■ INSTRUCTIONS FOR THE TASK
Please write out everything in the forum discussion below from "Then I am quite" down to "that as well.", word for word.

■ QUOTED PASSAGE
I searched this issue and didn't find anything very helpful. The new config format can be done many slightly different ways and there are a lot of variables in how your plugins and presets can be. It made perfect sense to me that the LLM couldn't do this upgrade for op. Since one tiny mistake and it won't work at all and usually gives a weird error.

[–] [email protected] 0 points 2 days ago* (last edited 2 days ago) (1 children)

Then I am quite confused what LLM is supposed to help me with. I am not a programmer, and I am certainly not a TypeScript programmer. This is why I postponed my eslint upgrade for half a year, since I don't have a lot of experience in TypeScript, besides one project in my college webdev class.

So if I can sit down for a couple hour to port my rather simple eslint config, which arguably is the most mechanical task I have seen in my limited programming experience, and LLM produce anything close to correct. Then I am rather confused what "real programmers" would use it for...

People here say boilerplate code, but honestly I don't quite recall the last time I need to write a lot of boilerplate code.

I have also tried to use llm to debug SELinux and docker container on my homelab; unfortunately, it is absolutely useless in that as well.

[–] [email protected] 3 points 2 days ago* (last edited 2 days ago) (1 children)

With all due respect, how can you weigh in on programming so confidently when you admit to not being a programmer?

People tend to despise or evangelize LLMs. To me, github copilot has a decent amount of utility. I only use the auto-complete feature which does things like save me from typing 2-5 predictable lines of code that devs tend to type all the time. Instead of typing it all, I press tab. It's just a time saver. I have never used it like "write me a script or a function that does x" like some people do. I am not interested in that as it seems like a sad crutch that I'd need to customize so much anyway that I may as well skip that step.

Having said that, I'm noticing the copilot autocomplete seems to be getting worst over time. I'm not sure why it worsening, but if it ever feels not worth it anymore I'll drop it, no harm no foul. The binary thinkers tend to think you're either a good dev who despises all forms of AI or you're an idiot who tries to have a robot write all your code for you. As a dev for the past 20 years, I see no reason to choose between those two opposites. It can be useful in some contexts.

PS. did you try the eslint 8 -> 9 migration tool? If your config was simple enough for it, it likely would've done all or almost all the work for you... It fully didn't work for me. I had to resolve several errors, because I tend to add several custom plugins, presets, and rules that differ across projects.

[–] [email protected] 2 points 2 days ago* (last edited 2 days ago) (1 children)

Sorry, the language my original post might seem confrontational, but that is not my intension; I m trying to find value in LLM, since people are excited for it.

I am not a professional programmer nor do I program any industrial sized project at the moment. I am a computer scientist, and my current research project do not involve much programming. But I do teach programming to undergrad and master students, so I want to understand what is a good usecase for this technology, and when can I expect it to be helpful.

■ RECORDS SUPPLIED
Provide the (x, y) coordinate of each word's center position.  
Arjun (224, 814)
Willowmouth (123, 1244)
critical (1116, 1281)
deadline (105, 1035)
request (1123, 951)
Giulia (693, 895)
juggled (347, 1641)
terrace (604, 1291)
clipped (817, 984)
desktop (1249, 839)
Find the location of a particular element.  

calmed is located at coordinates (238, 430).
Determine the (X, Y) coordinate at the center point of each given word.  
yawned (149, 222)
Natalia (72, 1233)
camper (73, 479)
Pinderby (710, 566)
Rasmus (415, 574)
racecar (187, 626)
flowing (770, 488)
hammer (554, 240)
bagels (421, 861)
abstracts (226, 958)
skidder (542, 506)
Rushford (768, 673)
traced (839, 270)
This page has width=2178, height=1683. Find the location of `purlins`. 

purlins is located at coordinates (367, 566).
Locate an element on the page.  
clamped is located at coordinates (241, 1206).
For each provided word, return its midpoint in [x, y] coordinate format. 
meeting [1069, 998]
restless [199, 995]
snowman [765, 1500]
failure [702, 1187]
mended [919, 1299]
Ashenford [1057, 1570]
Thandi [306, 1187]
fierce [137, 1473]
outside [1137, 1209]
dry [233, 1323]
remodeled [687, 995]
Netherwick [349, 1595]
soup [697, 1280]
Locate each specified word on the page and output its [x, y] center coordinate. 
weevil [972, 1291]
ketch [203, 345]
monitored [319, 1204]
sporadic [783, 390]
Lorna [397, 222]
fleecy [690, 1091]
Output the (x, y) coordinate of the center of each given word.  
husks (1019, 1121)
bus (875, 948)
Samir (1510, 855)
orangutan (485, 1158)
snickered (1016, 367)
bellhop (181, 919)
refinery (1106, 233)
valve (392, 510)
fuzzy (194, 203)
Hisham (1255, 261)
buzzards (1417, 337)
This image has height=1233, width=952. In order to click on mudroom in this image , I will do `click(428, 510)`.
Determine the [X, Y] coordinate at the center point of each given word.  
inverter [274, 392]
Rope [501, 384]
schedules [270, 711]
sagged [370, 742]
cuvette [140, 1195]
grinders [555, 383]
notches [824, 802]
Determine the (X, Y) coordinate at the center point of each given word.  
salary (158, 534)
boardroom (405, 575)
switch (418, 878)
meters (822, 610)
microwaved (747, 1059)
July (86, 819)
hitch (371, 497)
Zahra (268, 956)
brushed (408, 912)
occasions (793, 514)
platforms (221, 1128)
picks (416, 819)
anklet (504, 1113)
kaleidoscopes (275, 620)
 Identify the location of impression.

■ YOUR RESPONSE
Then I am quite confused what LLM is supposed to help me with. I am not a programmer, and I am certainly not a TypeScript programmer. This is why I postponed my eslint upgrade for half a year, since I don't have a lot of experience in TypeScript, besides one project in my college webdev class.

So if I can sit down for a couple hour to port my rather simple eslint config, which arguably is the most mechanical task I have seen in my limited programming experience, and LLM produce anything close to correct. Then I am rather confused what "real programmers" would use it for...

People here say boilerplate code, but honestly I don't quite recall the last time I need to write a lot of boilerplate code.

I have also tried to use llm to debug SELinux and docker container on my homelab; unfortunately, it is absolutely useless in that as well.